Emma frowned, skeptical. The doctor was acting strange; something was off. “Why would you do that?”
“Because he cares about you,” Archie said, handing her the file. “And I care about him.”
Emma considered that. Something felt wrong about it, sure, but she wanted the file. Whatever Archie was up to, she was sure she’d be able to handle it. She reached out and took the file.
“Simple math, right, Doc?”
“Exactly,” he said, adjusting his glasses again. She got up, and he stood to see her out.
• • •
It did not take long for her to realize that her instincts were right about the good doctor.

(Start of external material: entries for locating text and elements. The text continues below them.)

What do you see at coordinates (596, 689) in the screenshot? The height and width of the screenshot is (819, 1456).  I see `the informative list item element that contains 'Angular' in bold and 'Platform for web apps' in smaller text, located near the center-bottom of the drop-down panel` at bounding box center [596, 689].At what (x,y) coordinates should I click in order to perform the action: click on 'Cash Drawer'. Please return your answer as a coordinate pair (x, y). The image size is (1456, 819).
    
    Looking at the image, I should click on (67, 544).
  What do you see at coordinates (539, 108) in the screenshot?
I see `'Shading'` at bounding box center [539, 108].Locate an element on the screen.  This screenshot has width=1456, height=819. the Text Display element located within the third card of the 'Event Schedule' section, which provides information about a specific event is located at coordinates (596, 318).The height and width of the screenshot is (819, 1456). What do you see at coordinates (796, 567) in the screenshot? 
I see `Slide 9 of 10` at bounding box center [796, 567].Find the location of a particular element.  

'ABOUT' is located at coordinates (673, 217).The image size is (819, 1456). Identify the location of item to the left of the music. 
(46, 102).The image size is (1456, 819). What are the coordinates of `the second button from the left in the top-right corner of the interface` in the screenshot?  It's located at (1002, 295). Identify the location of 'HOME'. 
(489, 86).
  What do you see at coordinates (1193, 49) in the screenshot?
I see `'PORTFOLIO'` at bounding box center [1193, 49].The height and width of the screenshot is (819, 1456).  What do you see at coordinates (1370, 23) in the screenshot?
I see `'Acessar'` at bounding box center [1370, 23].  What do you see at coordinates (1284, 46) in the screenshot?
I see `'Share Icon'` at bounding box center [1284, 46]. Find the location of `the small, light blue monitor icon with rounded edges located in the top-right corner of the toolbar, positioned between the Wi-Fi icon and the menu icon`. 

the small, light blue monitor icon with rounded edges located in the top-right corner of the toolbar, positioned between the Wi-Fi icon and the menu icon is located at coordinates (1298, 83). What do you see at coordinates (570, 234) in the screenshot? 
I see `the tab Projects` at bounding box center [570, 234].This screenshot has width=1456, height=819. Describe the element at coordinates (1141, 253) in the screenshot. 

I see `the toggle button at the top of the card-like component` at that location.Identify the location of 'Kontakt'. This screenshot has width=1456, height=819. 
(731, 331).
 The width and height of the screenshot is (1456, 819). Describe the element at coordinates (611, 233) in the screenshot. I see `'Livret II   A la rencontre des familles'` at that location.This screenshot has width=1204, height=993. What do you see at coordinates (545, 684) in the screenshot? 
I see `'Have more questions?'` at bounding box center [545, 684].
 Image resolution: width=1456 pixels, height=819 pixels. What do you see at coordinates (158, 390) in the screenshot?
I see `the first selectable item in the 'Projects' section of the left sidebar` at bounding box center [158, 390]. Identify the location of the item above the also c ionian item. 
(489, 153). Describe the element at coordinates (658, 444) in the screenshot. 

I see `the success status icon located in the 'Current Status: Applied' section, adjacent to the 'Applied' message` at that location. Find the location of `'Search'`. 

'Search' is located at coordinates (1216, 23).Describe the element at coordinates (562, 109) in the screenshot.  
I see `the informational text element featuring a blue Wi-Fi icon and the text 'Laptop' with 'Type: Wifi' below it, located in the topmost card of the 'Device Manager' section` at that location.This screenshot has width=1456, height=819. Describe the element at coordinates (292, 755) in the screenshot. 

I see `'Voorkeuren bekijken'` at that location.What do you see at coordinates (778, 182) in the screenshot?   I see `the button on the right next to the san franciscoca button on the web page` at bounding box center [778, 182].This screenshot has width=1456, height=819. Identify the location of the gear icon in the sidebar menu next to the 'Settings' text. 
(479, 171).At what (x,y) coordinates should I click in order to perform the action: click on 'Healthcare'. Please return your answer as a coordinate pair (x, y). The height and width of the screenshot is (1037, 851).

It was only a few hours later that the sheriff was “mysteriously” at her door, looking at her grimly. “I’m sorry, Ms. Swan,” Graham said, showing her his cuffs. “But you’re under arrest.”
Emma couldn’t believe what she was hearing. She was at the door of her room, having just showered and changed. The sheriff looked at her with sympathy in his eyes. She had opened the door expecting Granny carrying a load of fresh linens. Instead, Graham had informed her that she’d been accused of arguing with Archie and stealing Henry’s file from his office.
“He gave it to me,” she told the sheriff, handing over the documents. “This is ridiculous. You realize Regina set this up, don’t you? She’s somehow forcing him to say that.”